Cybersecurity must become a board-level priority. It is no longer a niche technical issue but one that affects every corner of the business.

“Boards must ensure they understand the risks and invest accordingly,” says Oswell. “Cybersecurity must be a standing item at board meetings, not just an IT concern.”

Resilience requires a culture where accountability is shared across leadership, IT, operations, and customer service teams. Experts agree that this shift in mindset is as critical as any technical upgrade.

7. Learn from disruption before it learns from you

As cyber threats continue to evolve, retailers must shift from reactive crisis management to proactive resilience. That means treating cybersecurity as central to brand, operations and customer trust.

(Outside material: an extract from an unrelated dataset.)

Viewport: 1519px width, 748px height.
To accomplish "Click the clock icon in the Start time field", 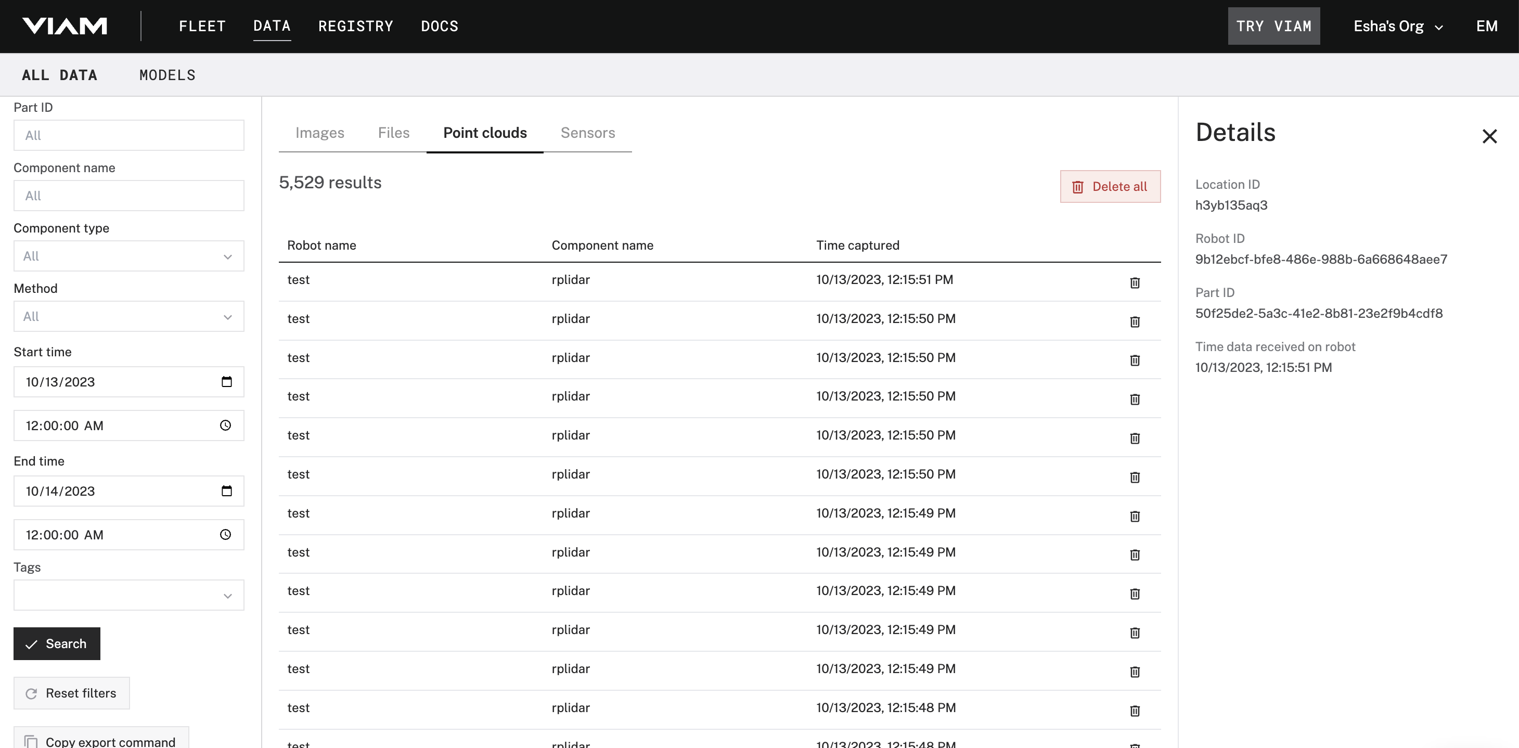I will [225, 426].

Whether it’s testing fallback payment systems, reviewing vendor access, or preparing spokespeople for a public response, the lesson is clear: those who prepare broadly, inclusively, and realistically are best positioned to emerge stronger from the next attack.

“Cybersecurity must be treated not as a back-office function, but as a core pillar of business resilience,” concludes Dean Gefen, chief executive of NukuDo.

“Companies that invest now will be positioned to weather the next storm. Those that don’t may find themselves learning the same lesson the hard way.”